Debugging

Python debugging

Even though some debugging can done just with the print function, a real debugger offers several advantages. It is possible, for example, to set breakpoints in certain files or functions, execute the code step by step, examine and change values of variables. Python contains a standard debugger pdb. A script can be started under the debugger control as python3 -m pdb script.py. Now before the execution of the script starts one enters the debugger prompt. The most important debugger commands are:

h(elp) [command]

b(reak) [[filename:]lineno|function[, condition]]

Set a breakpoint.

s(tep)

Execute the current line, stop at the first possible occasion (either in a function that is called or on the next line in the current function).

n(ext)

Continue execution until the next line in the current function is reached or it returns.

r(eturn)

Continue execution until the current function returns.

c(ont(inue))

Continue execution, only stop when a breakpoint is encountered.

l(ist) [first[, last]]

List source code for the current file.

p expression

Evaluate the expression in the current context and print its value. Note: “print” can also be used, but is not a debugger command – this executes the Python print statement

Most commands can be invoked with only the first letter. A full list of all the commands and their explanation can be found in the Python debugger (PDB) documentation.

An example session might look like:

corona1 ~/gpaw/trunk/test> python3 -m pdb H.py
> /home/csc/jenkovaa/gpaw/trunk/test/H.py(1)?()
-> from gpaw import GPAW
(Pdb) l 11,5
 11     hydrogen.SetCalculator(calc)
 12     e1 = hydrogen.GetPotentialEnergy()
 13
 14     calc.Set(kpts=(1, 1, 1))
 15     e2 = hydrogen.GetPotentialEnergy()
 16     equal(e1, e2)
(Pdb) break 12
Breakpoint 1 at /home/csc/jenkovaa/gpaw/trunk/test/H.py:12
(Pdb) c

  ... output from the script...

> /home/csc/jenkovaa/gpaw/trunk/test/H.py(12)?()
-> e1 = hydrogen.GetPotentialEnergy()
(Pdb) s
--Call--
> /v/solaris9/appl/chem/CamposASE/ASE/ListOfAtoms.py(224)GetPotentialEnergy()
-> def GetPotentialEnergy(self):
(Pdb) p self
[Atom('H', (2.0, 2.0, 2.0))]

Emacs has a special mode for Python debugging which can be invoked as M-x pdb. After that one has to give the command to start the debugger (e.g. python3 -m pdb script.py). Emacs opens two windows, one for the debugger command prompt and one which shows the source code and the current point of execution.
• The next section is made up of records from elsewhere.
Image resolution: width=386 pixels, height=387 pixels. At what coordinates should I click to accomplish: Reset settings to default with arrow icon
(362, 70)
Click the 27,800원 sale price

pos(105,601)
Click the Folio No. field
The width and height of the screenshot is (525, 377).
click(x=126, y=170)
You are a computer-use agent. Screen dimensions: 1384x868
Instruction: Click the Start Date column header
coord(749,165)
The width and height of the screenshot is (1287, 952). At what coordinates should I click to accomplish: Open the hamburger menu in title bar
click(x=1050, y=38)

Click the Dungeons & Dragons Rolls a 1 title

Breakpoints can be set also on the source-code window.

C debugging

First, the C-extension should be compiled with the -g flag in order to get the debug information into the library. Also, the optimizations should be switched off which could be done in siteconfig.py as:

extra_link_args += ['-g']
extra_compile_args += ['-O0', '-g']

There are several debuggers available, the following example session applies to gdb:

sepeli ~/gpaw/trunk/test> gdb python
GNU gdb Red Hat Linux (6.1post-1.20040607.52rh)
(gdb) break Operator_apply
Function "Operator_apply" not defined.
Make breakpoint pending on future shared library load? (y or [n]) y

Breakpoint 1 (Operator_apply) pending.
(gdb) run H.py
Starting program: /usr/bin/python2.4 H.py

  ... output ...

Breakpoint 2, Operator_apply (self=0x2a98f8f670, args=0x2a9af73b78)
  at c/operators.c:83
(gdb)

One can also do combined C and Python debugging by starting the input script as run -m pdb H.py i.e:

sepeli ~/gpaw/trunk/test> gdb python
GNU gdb Red Hat Linux (6.1post-1.20040607.52rh)
(gdb) break Operator_apply
Function "Operator_apply" not defined.
Make breakpoint pending on future shared library load? (y or [n]) y

Breakpoint 1 (Operator_apply) pending.
(gdb) run -m pdb H.py
Starting program: /usr/bin/python2.4 -m pdb H.py
[Thread debugging using libthread_db enabled]
[New Thread -1208371520 (LWP 1575)]
> /home/jenkovaa/test/H.py(1)?()
-> from gpaw import GPAW
(Pdb)

The basic gdb commands are the same as in pdb (or vice versa). Full documentation can be found in the GDB user manual. Apart from the commands mentioned earlier, a few are worthy of mention here:

backtrace [n | full]

Print a backtrace of the entire stack: one line per frame for all frames in the stack full prints the values of the local variables also. n specifies the number of frames to print

jump linespec

Resume execution at line linespec i.e. at the given location in the corresponding source code. Any location of the type filename:linenum will do, but the results may be bizarre if linespec is in a different function from the one currently executing.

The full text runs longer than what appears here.